Highlighted Selections from:

The New Quantitative Revolution


DOI: 10.1177/2043820614525732

Wyly, E. “The New Quantitative Revolution.” Dialogues in Human Geography 4.1 (2014): 26–38. Web.

p.27: The ferment of ideas was fierce; hypotheses were tested, paradigms traded, models proposed, theories suggested, explanations offered, systems simulated, and laws sorely sought after ... reality was ransacked in search of theory. -Neil Smith (1979: 356) -- Highlighted apr 4, 2014

p.27: Johnston et al. analyze the pervasive misrepresentations of quantitative analysis that undermine the coherence of human geography as well as its role ‘in the formation of an informed citizenry in data-driven, evidence-based policy societies’ (2014: 4) -- Highlighted apr 4, 2014

p.28: As an alternative, therefore, I’ll offer a cautionary note based on the broader context of the important curricular principles advanced by Johnston et al. Contemporary political economy and the mobilization of powerful institutions seeking to transform the role of education in society are driving a new ‘quantitative revolution’. The revolution is advancing most rapidly in those political circumstances where elite coalitions have been most successful in using the friendly language of ‘evidence-based policy’ to conceal the true emphasis on policy-driven evidence manufacturing (Slater, 2009). After 40 years of neoliberalization and commodification has transformed ‘policy’ into the more sophisticated evasions of ‘governance’, the co-optation is now entering a quickening phase of consolidated automation. New curricula for spatial science and quantitative analysis are being written in code, enmeshed in the application programming interfaces of neoliberal digital capitalism. As big data neoliberalism and ‘cognitive–cultural capitalism’ (Scott, 2011a, 2011b) transform education, you, me, and every other human geographer suddenly find ourselves on the wrong side of the River Alpheus in an automated reenactment of geography’s Augean Period (Gould, 1979). -- Highlighted apr 4, 2014

p.28: The logic is compelling: Disciplinary fragmentation has given rise to misrepresentation of the history of spatial science, obscuring the contemporary possibilities of quantitative geographies informed by critical social theory to engage wider publics of ‘an informed citizenry’ in ‘data-driven, evidence-based policy societies’ (p. 4). -- Highlighted apr 4, 2014

p.29: The infusion of competitive market metrics, technocratic instrumental rationality, and neoliberal axioms of consumer choice are transforming education at an accelerating pace.

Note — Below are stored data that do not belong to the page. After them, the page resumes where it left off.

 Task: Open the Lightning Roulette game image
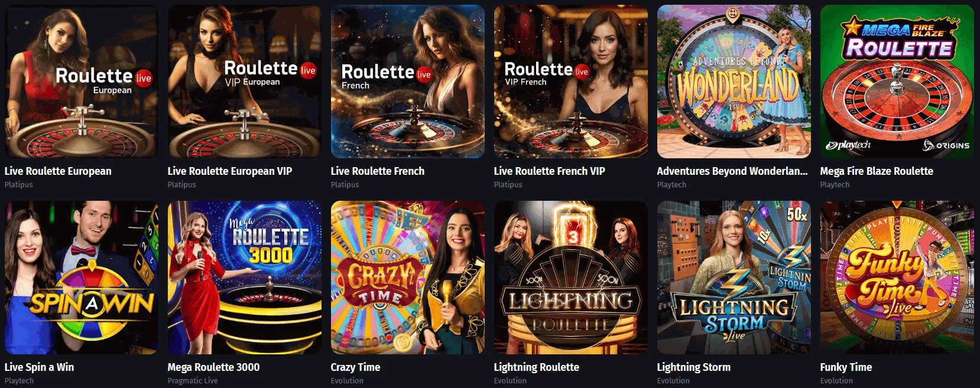[571, 278]
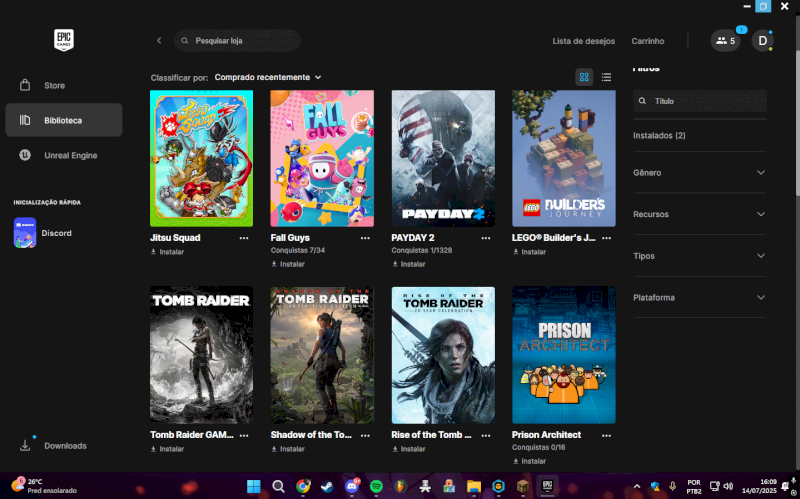Switch to list view layout
800x499 pixels.
[x=606, y=77]
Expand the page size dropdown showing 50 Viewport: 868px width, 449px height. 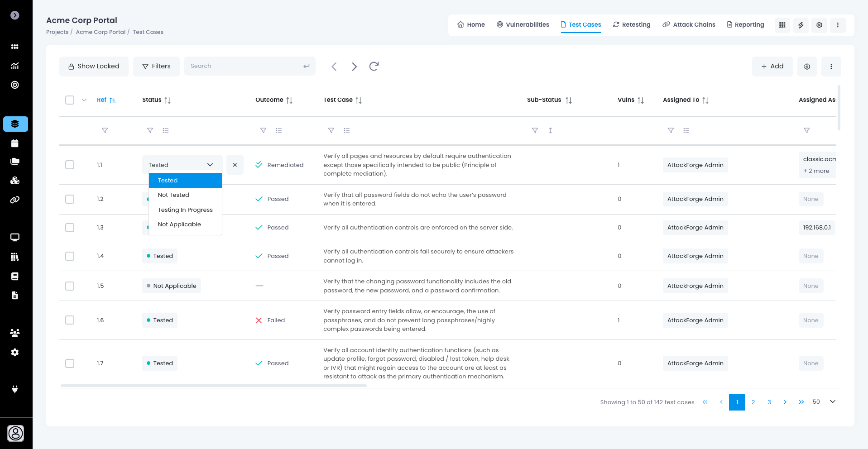click(x=832, y=402)
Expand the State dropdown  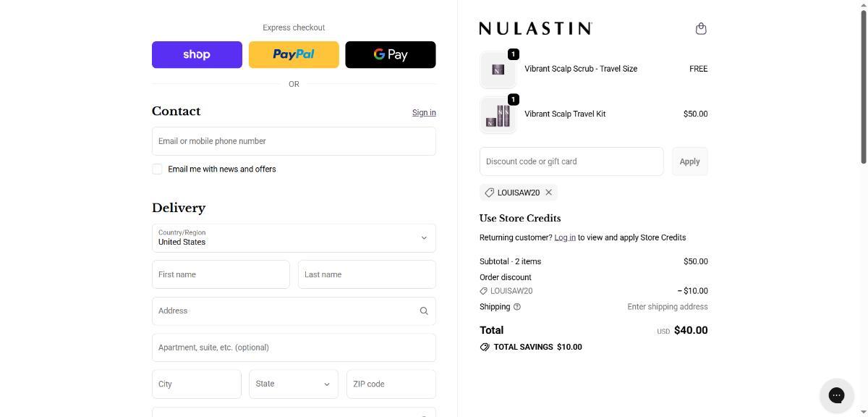[x=294, y=384]
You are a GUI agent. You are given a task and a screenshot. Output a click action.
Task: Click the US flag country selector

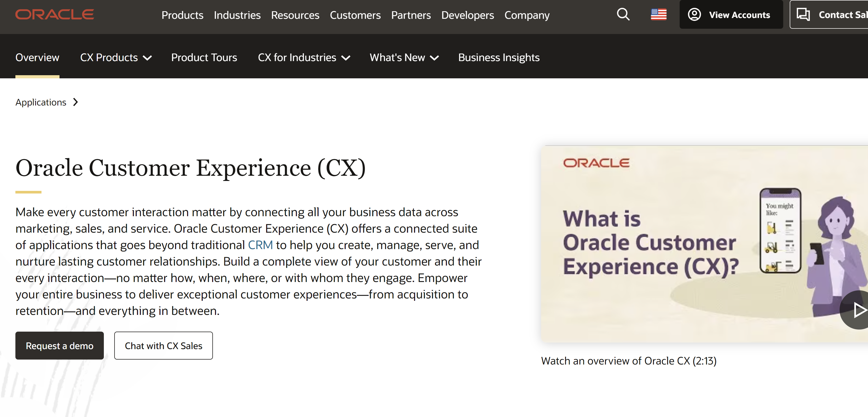[x=658, y=14]
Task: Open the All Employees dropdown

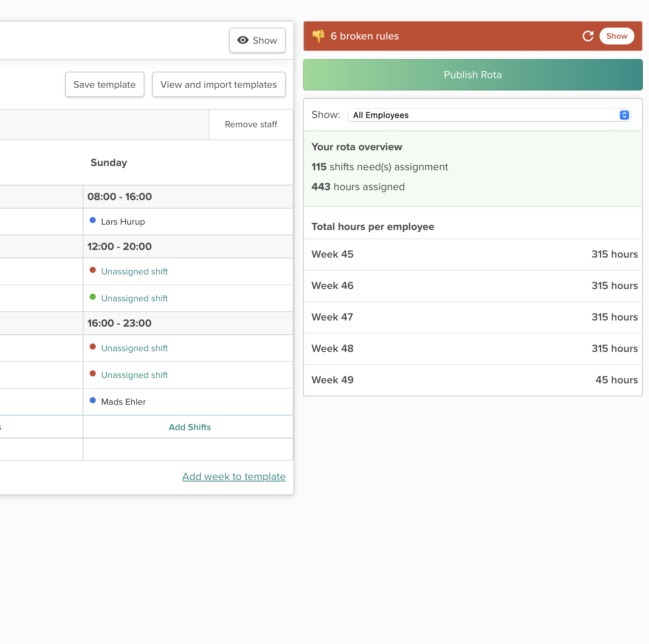Action: coord(489,115)
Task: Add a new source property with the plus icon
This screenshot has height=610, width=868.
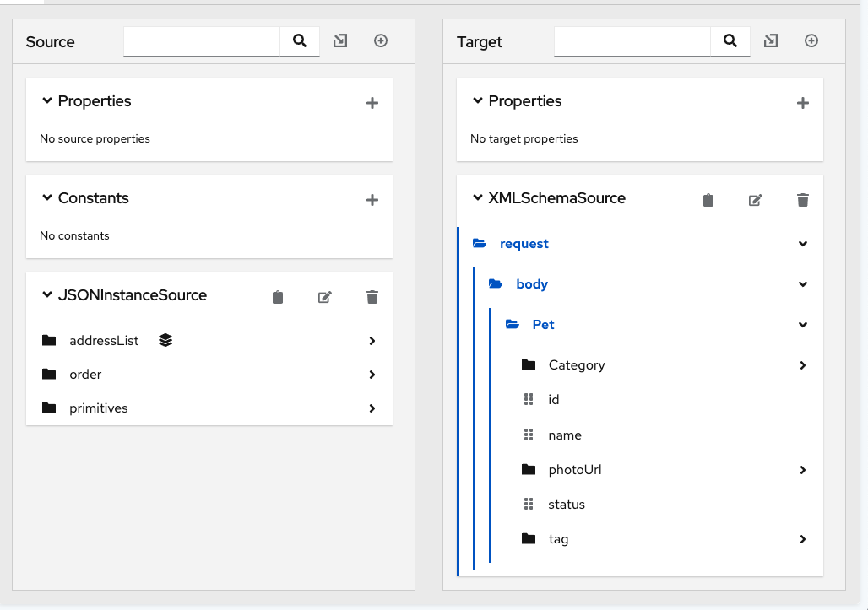Action: pos(372,103)
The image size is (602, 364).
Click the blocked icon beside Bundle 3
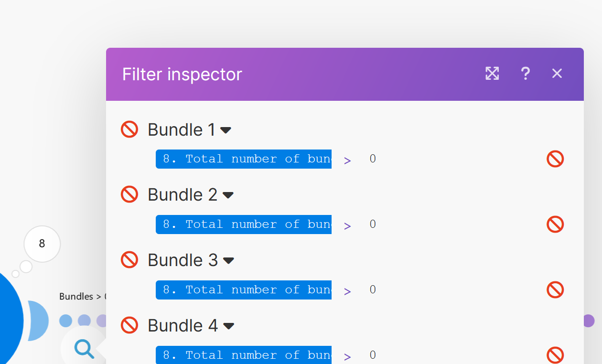pyautogui.click(x=129, y=260)
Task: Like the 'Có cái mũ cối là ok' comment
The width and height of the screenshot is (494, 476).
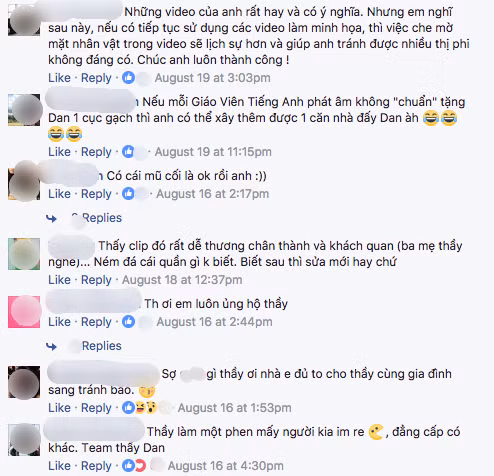Action: tap(59, 194)
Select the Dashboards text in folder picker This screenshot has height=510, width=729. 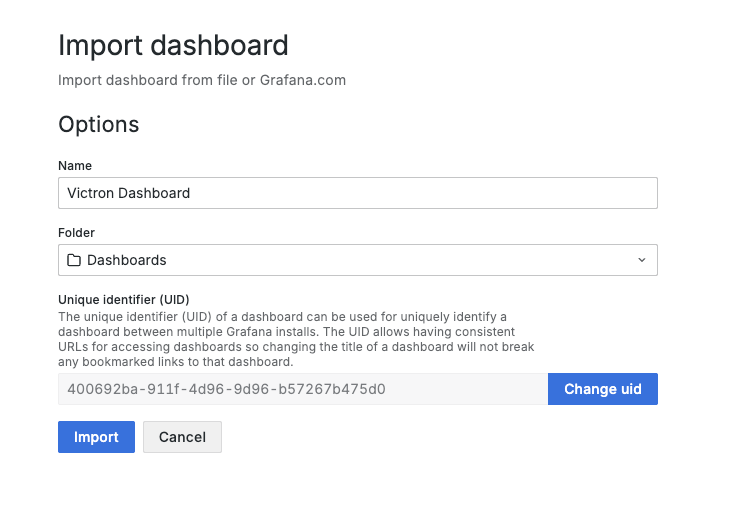(126, 260)
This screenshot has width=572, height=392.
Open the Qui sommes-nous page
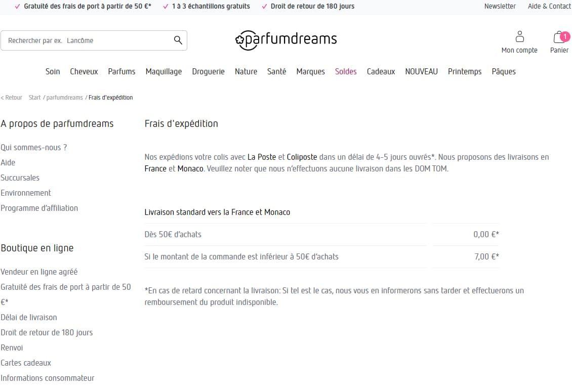coord(33,147)
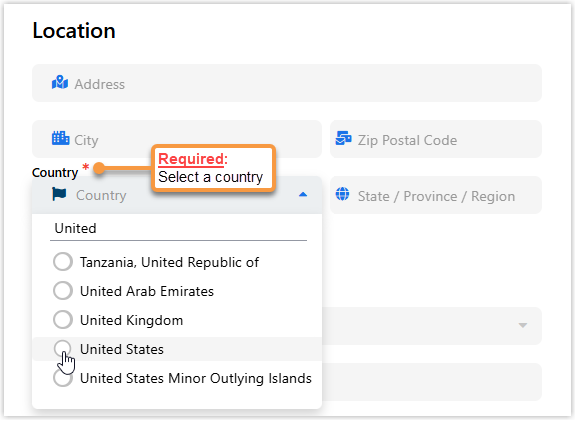The height and width of the screenshot is (421, 576).
Task: Click the Required tooltip link text
Action: [x=191, y=159]
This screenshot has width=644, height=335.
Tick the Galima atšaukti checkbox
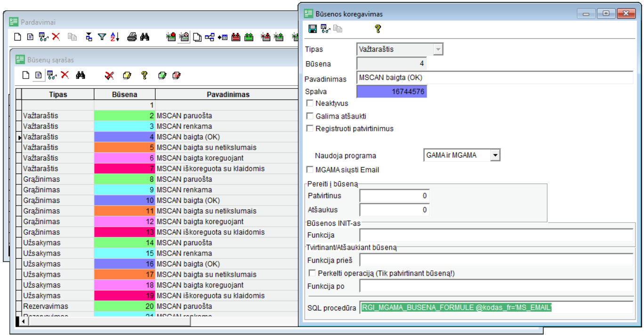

One of the central elements of the neoliberalization of knowledge production involves ‘a ubiquitous quantification of every aspect of teaching, research, and service’ and ‘the forced crunching of all intellectual activity into a number’ (Smith, 2010). -- Highlighted apr 4, 2014

p.29: In one sense, Johnston et al.’s contribution is a clarion call for geographical expertise: Every professional geographer can instantly recognize the desperate societal need for careful, critical appreciation of the distinctive essence of spatial data, the art and science of cartographic communication, and the inferential challenges of spatial analysis. -- Highlighted apr 4, 2014

p.30: Indeed, in those parts of the world shaped by the most advanced developments in the evolutionary trajectories of neoliberalization, it is almost impossible to distinguish ‘public’ data by the criterion of public, democratic control over content, production, and usage. -- Highlighted apr 4, 2014

p.30: The second dimension of the new quantitative revolution involves a process best understood as data mobilization: The simultaneous acceleration of (a) the circulation of data among individuals and institutions in place wherever they happen to be and (b) the production of data streams representing humans in motion. -- Highlighted apr 4, 2014

p.31: Johnston et al. (p. 10) are correct to emphasize that ‘a secure background in quantitative analyses is necessary for an informed citizenry in a society heavily driven by numbers’ and ‘data do not “just exist”’ but are created and performed through evolving social and institutional practice. Mobilization has profound implications for Johnston et al.’s curriculum proposals, as public institutions and social scientists scramble to follow private corporations and the military into the new frontiers of big data. As more public and private institutions become informational enterprises, the tough theoretical questions of previous generations (Abler et al., 1971; Curry, 1996; Harvey, 1969; Turing, 1950) become banal shocks of everyday performativity, exacerbating dilemmas of law and ethics. -- Highlighted apr 4, 2014

p.32: Let the data mining routines find correlations unburdened by theory, we are told:

Society will need to shed some of its obsession for causality in exchange for simple correlations: not knowing why, but only what. This overturns centuries of established practices and challenges our most basic understanding of how to make decisions and comprehend reality. (Mayer-Schönberger and Cukier, 2013: 7)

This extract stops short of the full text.